Published Web Location

https://doi.org/10.1002/jez.2367
Abstract

The acid-base relevant molecules carbon dioxide (CO2 ), protons (H+ ), and bicarbonate (HCO3 - ) are substrates and end products of some of the most essential physiological functions including aerobic and anaerobic respiration, ATP hydrolysis, photosynthesis, and calcification. The structure and function of many enzymes and other macromolecules are highly sensitive to changes in pH, and thus maintaining acid-base homeostasis in the face of metabolic and environmental disturbances is essential for proper cellular function. On the other hand, CO2 , H+ , and HCO3 - have regulatory effects on various proteins and processes, both directly through allosteric modulation and indirectly through signal transduction pathways.
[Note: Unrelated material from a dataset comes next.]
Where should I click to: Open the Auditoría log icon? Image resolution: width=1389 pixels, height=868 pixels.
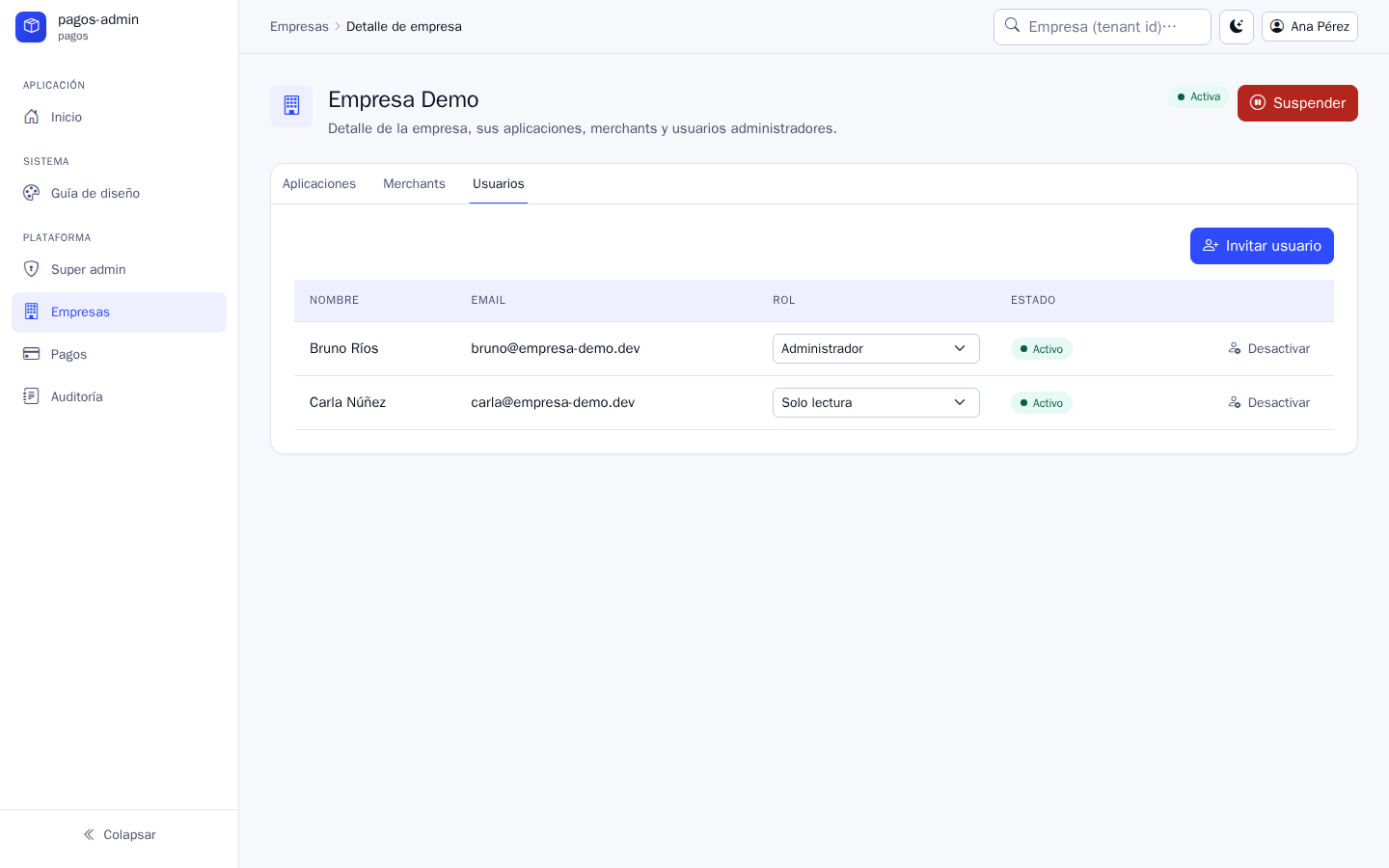coord(32,396)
Life in aquatic environments presents organisms with distinct acid-base challenges that are not found in terrestrial environments. These include a relatively high CO2 relative to O2 solubility that prevents internal CO2 /HCO3 - accumulation to buffer pH, a lower O2 content that may favor anaerobic metabolism, and variable environmental CO2 , pH and O2 levels that require dynamic adjustments in acid-base homeostatic mechanisms. Additionally, some aquatic animals purposely create acidic or alkaline microenvironments that drive specialized physiological functions. For example, acidifying mechanisms can enhance O2 delivery by red blood cells, lead to ammonia trapping for excretion or buoyancy purposes, or lead to CO2 accumulation to promote photosynthesis by endosymbiotic algae. On the other hand, alkalinizing mechanisms can serve to promote calcium carbonate skeletal formation. This nonexhaustive review summarizes some of the distinct acid-base homeostatic mechanisms that have evolved in aquatic organisms to meet the particular challenges of this environment.